Records to process:

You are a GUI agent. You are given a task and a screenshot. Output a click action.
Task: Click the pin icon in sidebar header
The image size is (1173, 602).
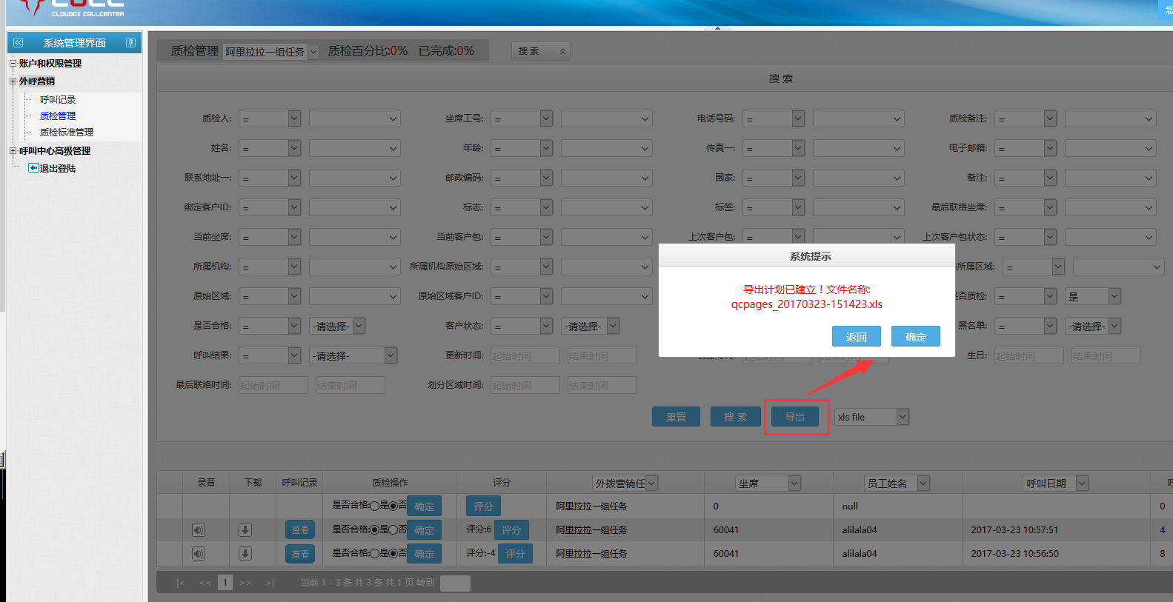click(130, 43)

* * *

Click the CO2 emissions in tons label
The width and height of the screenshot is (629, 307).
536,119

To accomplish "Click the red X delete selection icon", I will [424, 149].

---

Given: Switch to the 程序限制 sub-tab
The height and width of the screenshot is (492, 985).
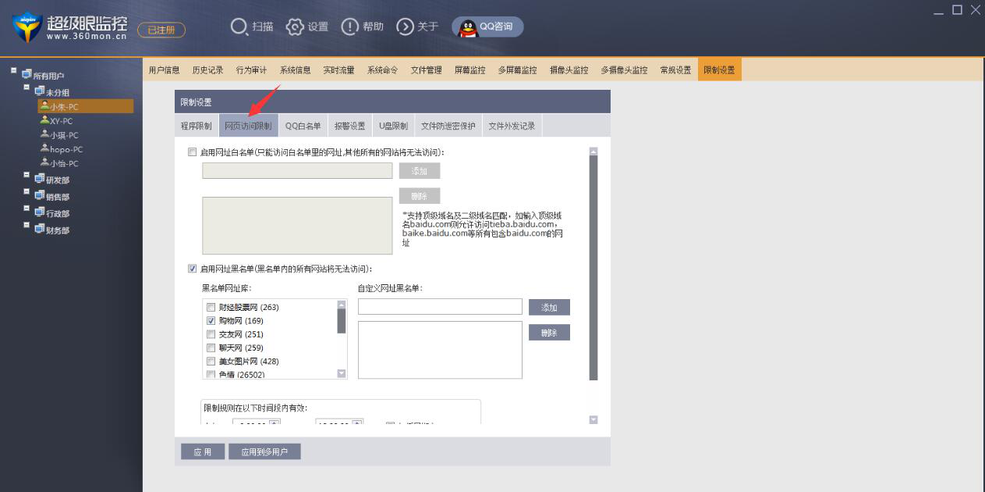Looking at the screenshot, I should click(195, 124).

Action item:
Go over the listing above and copy out each line that includes "icon".

Written response:
Task: Click the pin icon in sidebar header
To accomplish "Click the red X delete selection icon", I will [424, 149].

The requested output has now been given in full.